Supplied text -
◆ ◆ ◆ ◆ ◆ ◆ ◆

I’m having trouble expressing my point coherantly in ways that don’t require explanation of a decade and a half or so’s worth of experience, but the general lesson learned is that streaming is an idiotic proposition, websites with region locks cause rage, and that a 20mb cap will see you through a whole month quite easily if you actually stop to think about your data use.

simple rule is: pace your downloads. the only way you’re Ever going to hit that cap is through movie and game downloads. in the case of games, there’s not much you can do but pace yourself and put more effort into making sure it’s something you want before getting it. (the sites of publishers/developers you know make stuff you like are good places to start. well, usually.)

as for movies: even on your PC they’re the same as TV. this is using less energy than Sleeping. if you’re hitting 20gig in movies a month you’re either A: using a Crap method of getting them which provides insufficient compression, B: watching an excessive amount of ‘tv’. download less and get another hobby to fill the space in between, or C: downloading Massively more than you will ever get to watching, and thus should just pay more attention to what you’re Getting, or finally D: some combination of the above.

i’ll tell you this, also: online games? cap is meaningless, they don’t shift enough data. you could play WoW, CoH, EVEonline, anything like that 24/7 for the whole month, plus patches etc, and still not hit a 20gig cap. badly designed shooters might be a different story. on the other hand, speed is a Huge Deal. lag kills (in game avatars 😛 )

360 dlc and demos is typically fairly small. dunno about the PS3. rule for consoles: for the games? buy the disks. that’s the whole point in the arrangement in the first place. buy disk, insert, run.

PC demos and patches are typically highly compressed, and have content cut out of them in the first place. for ‘a couple’ read ‘more than you’re ever going to bother playing’

if your cap is 20 gig, the only way Youtube is going to hit it is if you use it obsessively.

your logic fails in many places.

that said, Smart ISPs who set caps for actual reasons have two ways of dealing with you going over: one: you pay extra and gain another chunk of data. two: you get your speed throttled back to whatever the network will handle at the time (that is, people who haven’t yet get priority).

come to think of it, smart ISPs who set caps purely for profit would do it this way also. and it does help that the whole industry is well regulated to avoid price gouging.

basically, you’re complaining about a whole list of problems with caps… that aren’t true for caps significantly smaller than the one’s you’re talking about.

all of the above said: there is no call for data caps inside the USA other than pure profit making. unlike NZ, the resources Do exist there… the companies just don’t want you to think they do :-S

nasch (profile) says:

Re: Re: You forgot to mention that broadband in the USA is WORTHLESS if..

a 20mb cap will see you through a whole month quite easily if you actually stop to think about your data use.

It seems from the rest of your post you meant GB, not MB. My summation of the rest of your post: if you have a cap, just don’t use the internet in the way you would like to. No problem!

Chargone (profile) says:

Re: Re: Re: You forgot to mention that broadband in the USA is WORTHLESS if..

yes. yes i did. it’s called a typo. something an edit button would fix if we had them, but we don’t.

… and the summery is more like ‘most of your complaints are wrong’ and ‘the rest, while true, mostly require an (apparently? hopefully?) unusual degree of silliness/laziness/obsessiveness to legitimise’. plus added bonus ‘price-gouging sucks’. oh, and also ‘streaming is dumb if you don’t live right on top of the source, and may be silly from an economic standpoint also’

this is, of course, all assuming we are referring to normal residential household end users. it makes no sense at All otherwise.

◆ ◆ ◆ ◆ ◆ ◆ ◆

Data provided -
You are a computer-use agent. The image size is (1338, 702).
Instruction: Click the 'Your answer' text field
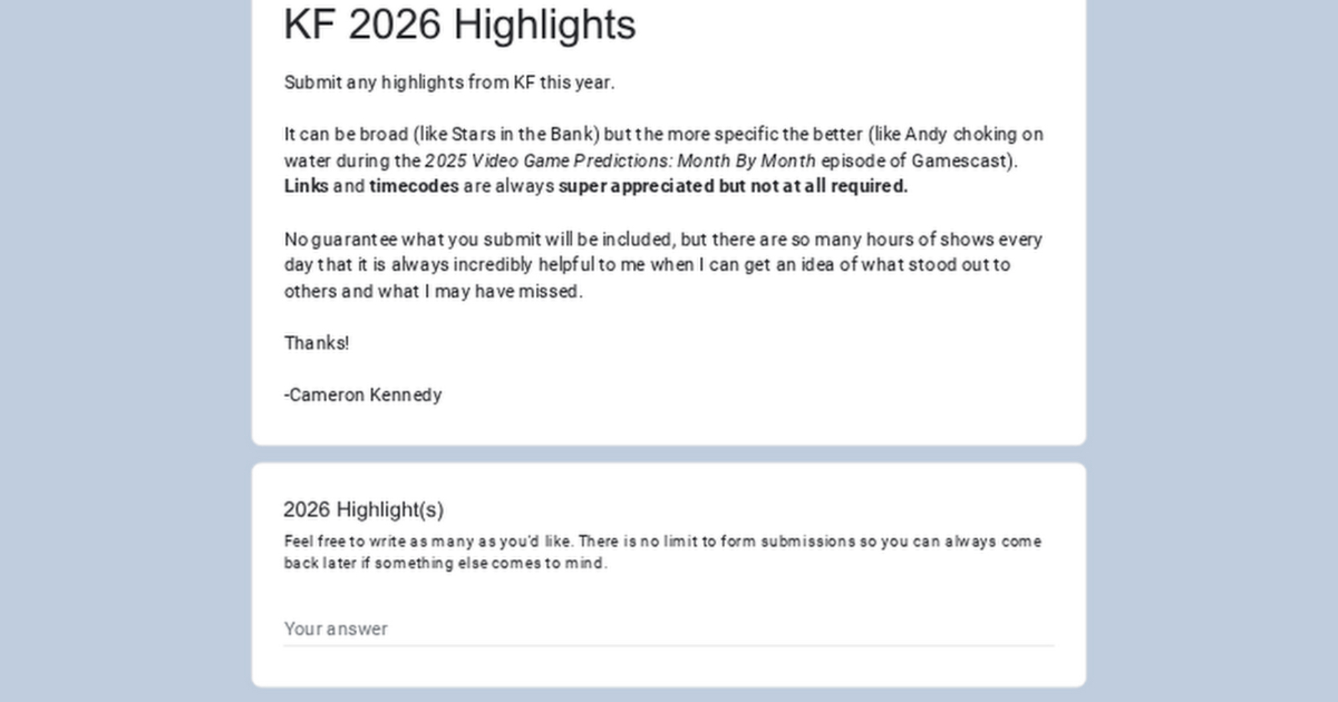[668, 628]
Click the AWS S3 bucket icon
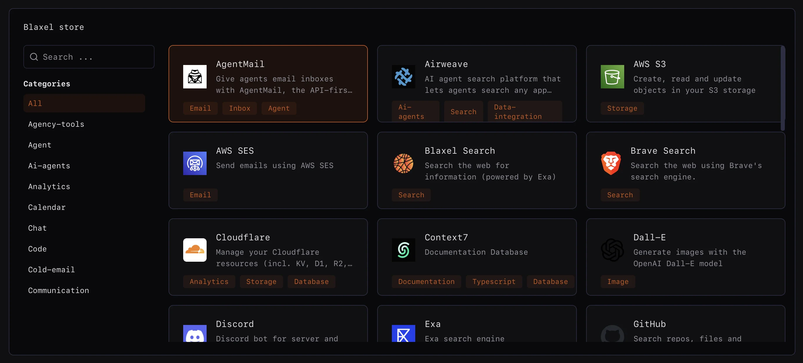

◆ ◆ ◆ ◆ ◆ ◆ ◆

Task instructions -
- 1) Answer these questions from the data-cap discussion:
(a) Which two kinds of downloads are described as the only way a user will ever hit the cap?
(b) What rule is given for console games?
(c) What are the two ways in which smart ISPs deal with a user going over the cap?
- 2) Reproduce the data-cap discussion exactly, from "basically, you’re complaining" down to "to. No problem!".
Rely solely on the data-cap discussion when responding.

Solutions for each task -
- 1)
(a) Movie and game downloads.
(b) Buy the disks.
(c) The user either pays extra and gains another chunk of data, or has their speed throttled back to whatever the network will handle at the time.

- 2)
basically, you’re complaining about a whole list of problems with caps… that aren’t true for caps significantly smaller than the one’s you’re talking about.

all of the above said: there is no call for data caps inside the USA other than pure profit making. unlike NZ, the resources Do exist there… the companies just don’t want you to think they do :-S

nasch (profile) says:

Re: Re: You forgot to mention that broadband in the USA is WORTHLESS if..

a 20mb cap will see you through a whole month quite easily if you actually stop to think about your data use.

It seems from the rest of your post you meant GB, not MB. My summation of the rest of your post: if you have a cap, just don’t use the internet in the way you would like to. No problem!